══ Document passage
Why We Don’t Say What We Mean: An Analysis of Idioms

Every cloud has a silver lining — it’s worth wondering, why do we use idioms?

Whether or not idioms are your cup of tea, their presence in language cannot be overlooked.

Katrina Tablang

Whether or not idioms are your cup of tea, their presence in language cannot be overlooked.

One fascinating facet of communication is the use of idioms — every language has its own share of peculiar expressions with commonly accepted interpretations that differ from their literal definitions. Some idioms are fairly straightforward. “Your guess is as good as mine” is a roundabout way of saying “I have no idea” because, presumably, neither the asker nor the person being asked has enough information to make any worthwhile guesses.

Other expressions are a bit more bizarre. For example, if someone asks you to “spill the beans,” they are likely asking you to disclose a secret. If you’re confused about the correlation between spilling beans and telling secrets, you are not alone. In fact, linguists have not pinpointed a specific origin of the phrase. There are several plausible theories: one common explanation has roots in ancient Greece, when different colored beans were dropped in jars to cast votes. The results of the poll could be exposed by knocking over, or spilling, the contents of the jars. However, this story should be taken with a grain of salt, seeing as the saying is American and not Greek, and was first documented in the June 1908 edition of The Stevens Point Journal

Alternatively, linguists believe that the verb “spill” was used as a synonym of the phrase “to let out” because the phrase “to spill blood” was used in the fourteenth century. From there, the definition evolved to include letting out, or divulging, information and secrets. It remains unclear why beans are the chosen item to spill. A precise explanation is difficult to determine because people can only hypothesize based on existing documentation and word of mouth.
════
Study questions:
- a) According to the article on idioms, where and when was the phrase "spill the beans" first documented?
- b) Pick up the article on idioms after its last sentence and keep writing in the same voice.
══ Given data
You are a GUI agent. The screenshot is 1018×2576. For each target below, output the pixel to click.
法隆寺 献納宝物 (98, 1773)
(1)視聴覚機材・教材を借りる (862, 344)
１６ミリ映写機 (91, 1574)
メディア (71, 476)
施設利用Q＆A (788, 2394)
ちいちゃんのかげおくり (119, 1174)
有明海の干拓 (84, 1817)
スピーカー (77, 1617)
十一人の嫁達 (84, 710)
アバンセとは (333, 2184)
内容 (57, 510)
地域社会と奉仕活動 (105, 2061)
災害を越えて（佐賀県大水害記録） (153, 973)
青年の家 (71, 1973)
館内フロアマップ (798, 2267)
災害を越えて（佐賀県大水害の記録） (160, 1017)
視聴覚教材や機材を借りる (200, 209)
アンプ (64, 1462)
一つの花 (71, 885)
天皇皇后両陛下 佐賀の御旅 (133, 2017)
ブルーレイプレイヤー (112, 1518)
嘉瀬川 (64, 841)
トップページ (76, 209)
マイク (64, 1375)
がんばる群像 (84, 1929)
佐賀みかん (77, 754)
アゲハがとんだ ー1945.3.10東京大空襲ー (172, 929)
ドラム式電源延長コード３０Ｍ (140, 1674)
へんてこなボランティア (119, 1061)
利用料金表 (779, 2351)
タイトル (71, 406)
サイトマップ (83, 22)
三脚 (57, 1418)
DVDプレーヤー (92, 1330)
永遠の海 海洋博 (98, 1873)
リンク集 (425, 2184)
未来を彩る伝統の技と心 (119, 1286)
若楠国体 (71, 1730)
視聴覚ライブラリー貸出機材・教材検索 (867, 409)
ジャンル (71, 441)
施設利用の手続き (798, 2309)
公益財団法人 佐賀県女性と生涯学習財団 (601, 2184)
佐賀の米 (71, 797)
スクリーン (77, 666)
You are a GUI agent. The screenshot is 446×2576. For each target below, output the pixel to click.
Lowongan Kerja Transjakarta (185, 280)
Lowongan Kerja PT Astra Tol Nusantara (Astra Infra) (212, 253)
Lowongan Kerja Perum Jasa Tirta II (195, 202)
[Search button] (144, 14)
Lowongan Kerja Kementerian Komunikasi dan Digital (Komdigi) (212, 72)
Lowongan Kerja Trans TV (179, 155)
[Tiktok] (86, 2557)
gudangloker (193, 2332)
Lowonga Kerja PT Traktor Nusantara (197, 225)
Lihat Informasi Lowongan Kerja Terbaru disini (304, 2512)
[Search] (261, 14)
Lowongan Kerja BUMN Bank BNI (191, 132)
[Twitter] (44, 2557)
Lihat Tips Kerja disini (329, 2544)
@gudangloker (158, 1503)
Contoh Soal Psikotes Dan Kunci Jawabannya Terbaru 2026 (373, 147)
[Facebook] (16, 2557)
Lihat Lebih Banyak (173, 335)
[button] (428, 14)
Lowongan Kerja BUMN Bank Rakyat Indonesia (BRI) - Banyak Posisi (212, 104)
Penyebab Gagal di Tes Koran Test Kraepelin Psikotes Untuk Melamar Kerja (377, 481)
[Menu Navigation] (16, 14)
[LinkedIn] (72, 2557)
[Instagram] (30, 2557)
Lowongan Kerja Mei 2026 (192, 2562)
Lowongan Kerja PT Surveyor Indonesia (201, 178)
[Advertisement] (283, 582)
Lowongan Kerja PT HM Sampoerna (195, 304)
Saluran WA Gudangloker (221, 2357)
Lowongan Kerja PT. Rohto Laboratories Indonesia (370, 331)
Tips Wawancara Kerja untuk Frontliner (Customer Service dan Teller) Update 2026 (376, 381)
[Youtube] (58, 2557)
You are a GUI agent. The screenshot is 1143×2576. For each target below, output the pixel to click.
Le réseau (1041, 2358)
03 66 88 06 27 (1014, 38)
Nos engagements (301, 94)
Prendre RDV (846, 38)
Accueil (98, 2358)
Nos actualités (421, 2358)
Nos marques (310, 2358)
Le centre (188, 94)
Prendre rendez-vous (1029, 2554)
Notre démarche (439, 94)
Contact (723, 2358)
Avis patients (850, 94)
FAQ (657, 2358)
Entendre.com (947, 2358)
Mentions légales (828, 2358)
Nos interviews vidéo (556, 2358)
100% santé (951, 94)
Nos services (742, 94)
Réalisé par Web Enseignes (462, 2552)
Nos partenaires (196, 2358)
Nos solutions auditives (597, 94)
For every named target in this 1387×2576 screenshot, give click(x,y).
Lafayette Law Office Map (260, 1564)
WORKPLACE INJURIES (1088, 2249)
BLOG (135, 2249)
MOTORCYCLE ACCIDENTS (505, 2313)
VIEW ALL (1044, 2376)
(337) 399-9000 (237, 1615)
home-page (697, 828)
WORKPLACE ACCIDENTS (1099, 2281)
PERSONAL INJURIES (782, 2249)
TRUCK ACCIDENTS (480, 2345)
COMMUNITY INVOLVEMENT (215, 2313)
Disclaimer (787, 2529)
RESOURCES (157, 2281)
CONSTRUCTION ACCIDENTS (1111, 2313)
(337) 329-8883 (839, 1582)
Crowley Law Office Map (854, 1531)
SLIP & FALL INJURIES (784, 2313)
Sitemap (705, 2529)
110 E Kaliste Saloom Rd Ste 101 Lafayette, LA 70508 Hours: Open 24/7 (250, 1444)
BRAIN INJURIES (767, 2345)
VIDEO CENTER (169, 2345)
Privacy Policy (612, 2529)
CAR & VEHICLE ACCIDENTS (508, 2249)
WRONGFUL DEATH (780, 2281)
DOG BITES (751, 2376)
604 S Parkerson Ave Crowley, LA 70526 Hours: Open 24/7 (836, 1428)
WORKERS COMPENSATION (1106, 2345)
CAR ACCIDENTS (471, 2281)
════
Answer section:
- a) It was first documented in the June 1908 edition of The Stevens Point Journal.

- b)
Like “spill the beans,” many other idioms fall into a gray zone of ambiguous origin; theories exist, but it’s impossible to say for certain if they are accurate. “Turn a blind eye” is often said to have been uttered in 1801 by Admiral Horatio Nelson, who supposedly held a telescope to his glass eye as an excuse to ignore a withdrawal order. However, Francis Lathom’s Men and Manners, published a year before Nelson’s battle, also contains the phrase. 

So, why do idioms remain in the public vernacular long after their origins have been forgotten? Why do people insist on using expressions that can be downright confusing at first glance? 

A simple answer to this question does not exist, but it comes down to a few key factors. 

“When enough people in a country know an idiom, it becomes part of the language, because it [is] as much a regular form of communication as literal spoken word,” said Thaddeus Jones ’25. Many idioms have existed for centuries and evolved over long periods of time, giving people ample opportunity to integrate them into their daily vocabulary. As time trudges on, the original reasons behind the expressions may be lost, but their meanings endure through generations.

Idioms have also developed as modes of concisely conveying specific tones and sentiments. “I think idioms add a different energy to whatever you’re saying,” Noah Horn ’23 said. These tonal differences are especially important when the expressions are written, since writers cannot rely on verbal cues in order to indicate tone. 

Even if the idiom is wordier overall, it does not require further clarification for the reader to understand exactly what the writer is trying to convey. It is a simpler and more effective way of expressing oneself. 

Since a desire to express oneself is not limited to one particular group of people, idioms can be found worldwide in every language. However, while the existence of idioms may be universal, the use of many idioms is specific to the culture or history of the people who came up with them.

In the Tagalog language, when something is taking a long time, it is common to say “aabutan ng siyam siyam,” which literally translates to “it will take nine nine.” It refers to a weather pattern of prolonged rains in the Philippines that is believed to last nine days and nine nights. Obviously, it would not make sense for this to be a common figure of speech in America since this weather pattern does not occur here, but the approximate English equivalent to this would be to say something is “taking forever.”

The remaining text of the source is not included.